LOS ANGELES » A California company that promised lucrative returns for a few hours of work at home was fined $25 million on Wednesday for misleading 110,000 people to buy into the scheme that almost never paid off.

The Zaken Corp. sold "wealth building" kits for $148 that offered "insider secret techniques" and "powerful proven strategies" to earn $3,000 to $6,000 in a few hours of work a week, U.S. District Judge Dean Pregerson said.

Buyers received instructions to locate excess inventory that Zaken was supposed to sell and split the profits.

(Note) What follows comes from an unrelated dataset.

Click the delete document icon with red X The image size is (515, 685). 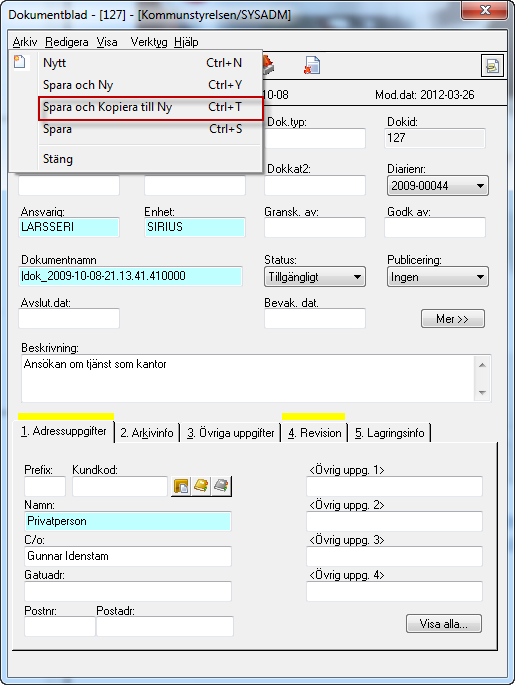coord(312,65)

But 99.8 percent of customers never earned a dime.

Undisputed facts showed the company made false and misleading statements and failed to provide proper disclosures to consumers, the judge said.

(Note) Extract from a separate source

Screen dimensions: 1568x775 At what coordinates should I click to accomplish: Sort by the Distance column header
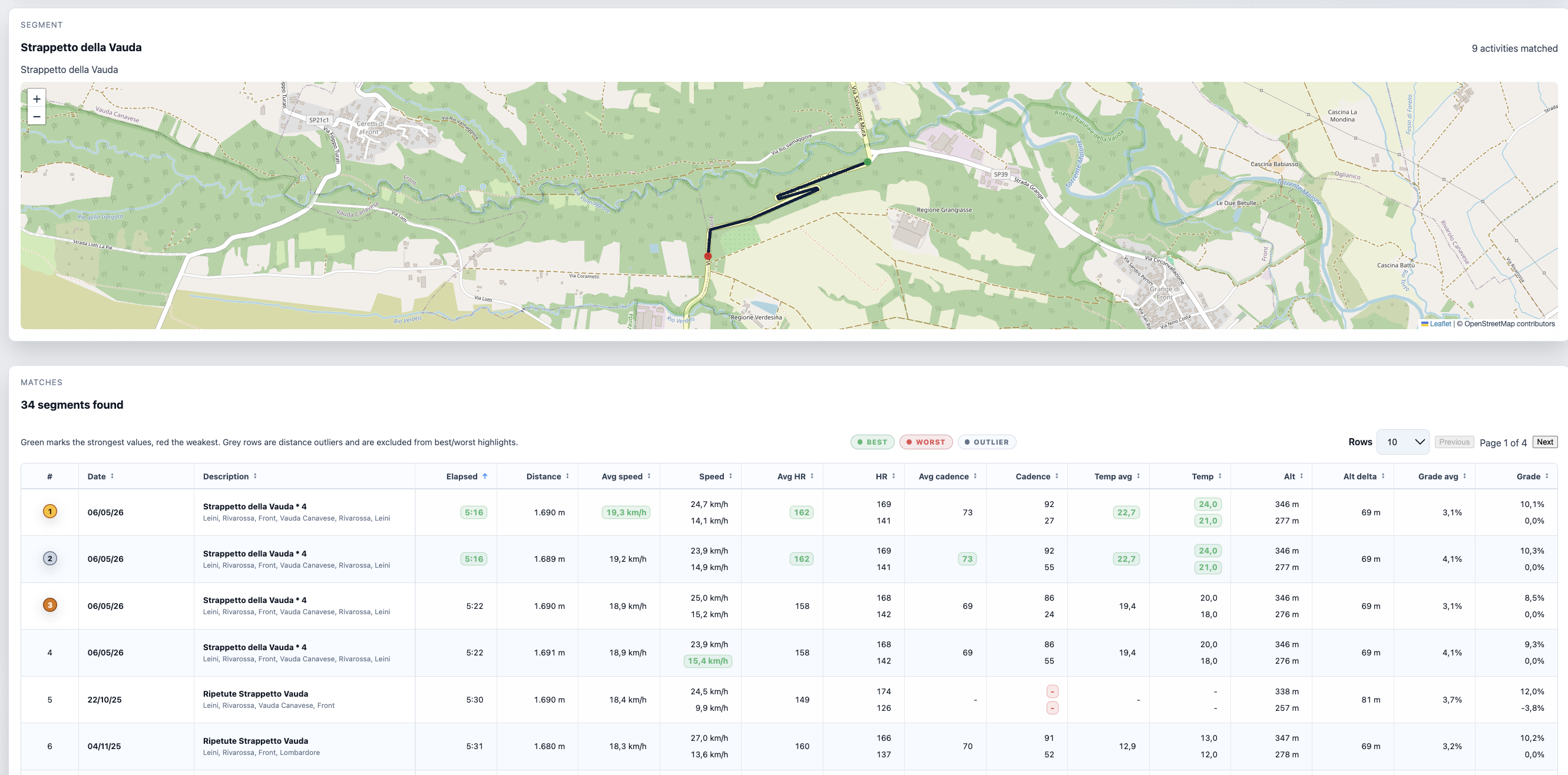click(548, 476)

After consumers made initial investments, the company aggressively sold additional business tools.

One such come-on encouraged spending $2,300 for what was little more than an outdated telephone directory of defunct businesses, the judge wrote.

"Those who take advantage of Americans searching for an honest day’s work, depriving them of their savings, will be held accountable," Acting Assistant Attorney General Joyce R. Branda said in a statement.

The Thousand Oaks company, which has closed, and its president, Tiran Zaken, were also barred from advertising or selling work-at-home business opportunities in the future, the U.S. Justice Department said.

Zaken’s lawyers did not immediately return calls for comment and efforts to reach Zaken were unsuccessful.

Zaken stood by his tactics as the marketing of a legitimate business opportunity and insisted nobody was misled by his ads, Pregerson noted in a related ruling in September.

The Federal Trade Commission received complaints about the scheme, and Zaken was part of the agency’s "Operation Lost Opportunity" sweep with the Justice Department that targeted companies offering big pay for little effort — often work-at-home schemes advertised in newspapers and online.

Over a decade, Zaken Corp. paid about $260,000 in commissions, Pregerson said.